Bullhead de Michael R. Roskam avec Matthias Schoenaerts, Jeroen Perceval, Jeanne Dandoy…
On ne sort pas indemne de ce film "coup de gueule"
Cette "tête de boeuf" ou "tête de taureau" incarnée par Matthias Schoenaerts envahit souvent l'écran (gros voire très gros plans sur le visage, la nuque, ou les pectoraux). Elle participe d'un monde âpre rugueux, sur fond de commerce (illégal bien évidemment) d'hormones destinées au bétail; et c'est là que les deux mondes (humain et animal) se rejoignent.

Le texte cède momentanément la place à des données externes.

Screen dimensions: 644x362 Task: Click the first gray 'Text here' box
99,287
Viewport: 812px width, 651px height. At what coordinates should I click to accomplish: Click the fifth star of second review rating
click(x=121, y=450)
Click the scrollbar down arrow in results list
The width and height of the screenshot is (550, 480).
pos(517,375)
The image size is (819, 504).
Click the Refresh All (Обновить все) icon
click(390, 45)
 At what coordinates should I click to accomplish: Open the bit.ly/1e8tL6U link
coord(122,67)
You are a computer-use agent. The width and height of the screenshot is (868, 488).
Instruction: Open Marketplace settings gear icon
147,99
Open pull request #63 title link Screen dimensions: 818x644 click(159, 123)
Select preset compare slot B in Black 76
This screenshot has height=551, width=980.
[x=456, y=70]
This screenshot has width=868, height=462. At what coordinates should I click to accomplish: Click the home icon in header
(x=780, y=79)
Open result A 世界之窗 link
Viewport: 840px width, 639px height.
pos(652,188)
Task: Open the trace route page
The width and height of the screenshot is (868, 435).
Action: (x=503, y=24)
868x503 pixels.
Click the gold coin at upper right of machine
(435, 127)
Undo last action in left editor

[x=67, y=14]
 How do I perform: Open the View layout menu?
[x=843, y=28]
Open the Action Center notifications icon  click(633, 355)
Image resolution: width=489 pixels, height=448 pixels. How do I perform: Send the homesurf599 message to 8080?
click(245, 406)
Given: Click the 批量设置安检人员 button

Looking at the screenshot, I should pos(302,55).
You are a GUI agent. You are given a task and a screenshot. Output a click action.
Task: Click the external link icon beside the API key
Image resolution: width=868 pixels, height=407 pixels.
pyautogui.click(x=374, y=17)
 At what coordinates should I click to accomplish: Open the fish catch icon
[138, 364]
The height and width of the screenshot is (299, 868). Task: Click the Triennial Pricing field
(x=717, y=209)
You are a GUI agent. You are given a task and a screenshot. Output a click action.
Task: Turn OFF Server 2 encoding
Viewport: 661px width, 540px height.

Jacky Vanmarsenille au moment même où il doit conclure un marché –juteux, c'est un truisme- va affronter son passé douloureux qui vient percuter sa "tête de taureau". - la scène d'émasculation s'impose à l'écran comme dans la mémoire en un long flash back, vingt ans après les faits–;c'est le TRAUMA. S'ensuivra une médication à base d'hormones, imposée par un médecin (vétérinaire?) afin d' assurer/développer/préserver sa virilité (la scène où Jacky nu et fébrile s'injecte de la testostérone, est tout simplement bouleversante; et l'angle choisi "fish-eye" en multiplie les résonances)
Isolé parce que différent, à la fois puissant et fragile; -ses coups de tête sont ceux d'un taureau qui fonce sur ses "ennemis" les laissant KO; mais son regard n'en finit pas de sonder un infini bleu et tourmenté…Des déplacements dans l'espace à la façon des animaux –et d'ailleurs un plan réunit en une confondante unité le troupeau de bovins et les deux ex amis-, une allure de Frankenstein qui inspire la peur; mais derrière cette carapace de chair et de muscles se love un irrépressible besoin d'amour!
Car le flash back se situe à peu près au milieu du film et du même coup le spectateur est invité à "voir" autrement les scènes qui l'ont précédé et interpréter les scènes qui vont suivre en fonction de ce trauma originel.
D'abord chronique avec intrigue policière (il y a eu meurtre d'un policier) le film se mue en une tragédie à l'antique – ne serait-ce que par la prégnance du fatum et l'impossible rédemption!